The DuckDB engine is the default for local development and smaller datasets.

  • When to use: Testing, local development, datasets that fit on a single machine.
  • Key Features:
    • Zero-dependency (embedded database).
    • Highly optimized for analytical queries on Parquet files.
    • Supports SQL-based data manipulation.

PySpark Engine

The PySpark engine is designed for large-scale distributed processing.

  • When to use: Large datasets (TB+), high-compute tasks, running on Slurm/YCRC clusters.
  • Key Features:
    • Distributed Processing: Scales across multiple nodes.
    • Resource Management: Integrates with Slurm to dynamically provision clusters.
    • Data Skew Protection: Supports optional "salting" techniques to ensure balanced partitioning (opt-in via performance.salting: true).
    • File Size Control: Configurable target file size for optimal storage and query performance.
    • Metadata Injection: Efficiently adds external metadata (like state or date from filenames) to billions of rows.

Performance Tuning

PySpark performance can be tuned via the performance section in your config:

performance:
  target_file_size_mb: 128   # Target ~128MB parquet files (default)
  salting: false             # Disabled by default; enable for skewed data
  compression: snappy        # Compression codec (snappy is fastest)

File Size Control: The target_file_size_mb setting controls output parquet file sizes. Larger files (128-256MB) are better for analytical queries, while smaller files provide more parallelism for processing.

Salting: When enabled (salting: true), adds a random salt column to distribute data evenly across partitions. This prevents data skew but requires a full count operation.

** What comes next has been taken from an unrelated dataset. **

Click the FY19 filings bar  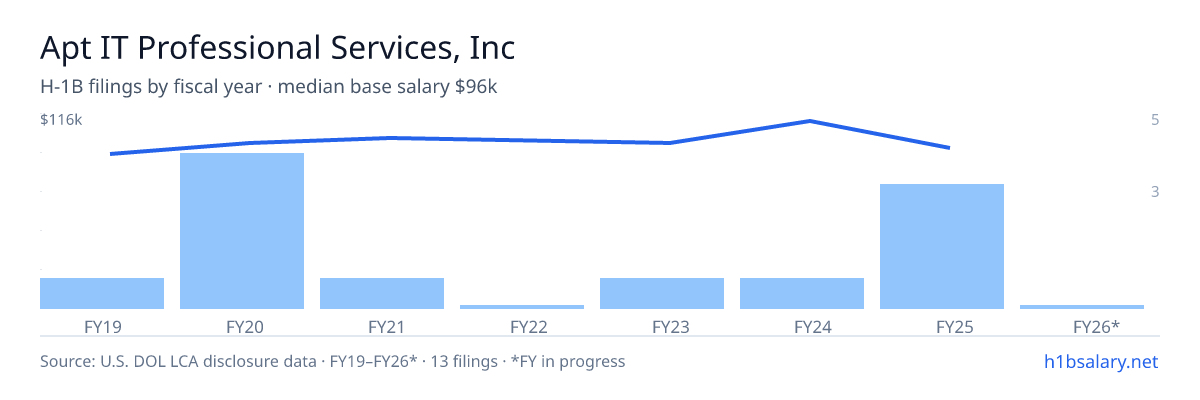tap(102, 293)
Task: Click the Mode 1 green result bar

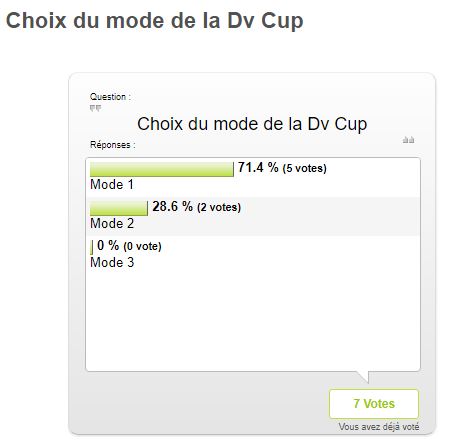Action: pyautogui.click(x=162, y=169)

Only use when partition keys are highly skewed.

Configuring Engines

You can switch engines in your YAML configuration:

engine: "pyspark" # options: "duckdb", "pyspark"

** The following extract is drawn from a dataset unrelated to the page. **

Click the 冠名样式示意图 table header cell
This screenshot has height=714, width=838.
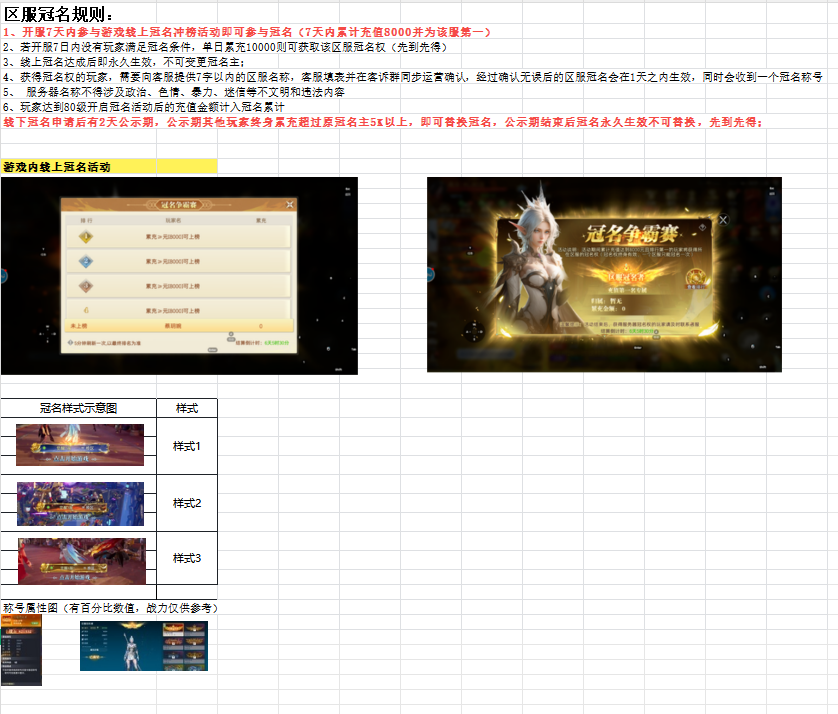(79, 408)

When using pyspark on a cluster, submit your job with fairway submit --with-spark to automatically provision and manage the Spark cluster.

Slurm Cluster Sizing

When running on Slurm, you can control the physical size of the Spark cluster using CLI arguments.

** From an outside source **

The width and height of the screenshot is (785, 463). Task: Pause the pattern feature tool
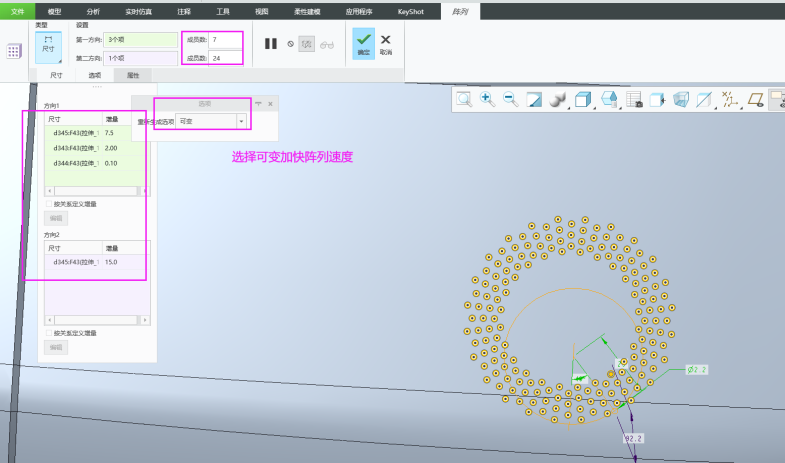[271, 44]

Node Allocation (Physical Layer):

CLI Argument Default Internal Fallback Description
--slurm-nodes 1 2 Number of compute nodes to allocate for Spark workers
--slurm-cpus 4 32 CPUs requested per node
--slurm-mem 16G 200G Memory requested per node
--slurm-time 24:00:00 24:00:00 Max duration of the cluster job

Example:

python src/cli.py run --slurm --with-spark \
    --slurm-nodes 5 \
    --slurm-mem 100G \
    --slurm-cpus 32 ...

Spark Dynamic Allocation (Logical Layer):

The system automatically manages the number of active executors within your allocated nodes using Spark's Dynamic Allocation. * Min Executors: 5 * Max Executors: 150 * Behavior: Spark will scale the number of executors up and down based on the workload, up to the limits of the allocated Slurm nodes or the 150 executor cap, whichever is reached first.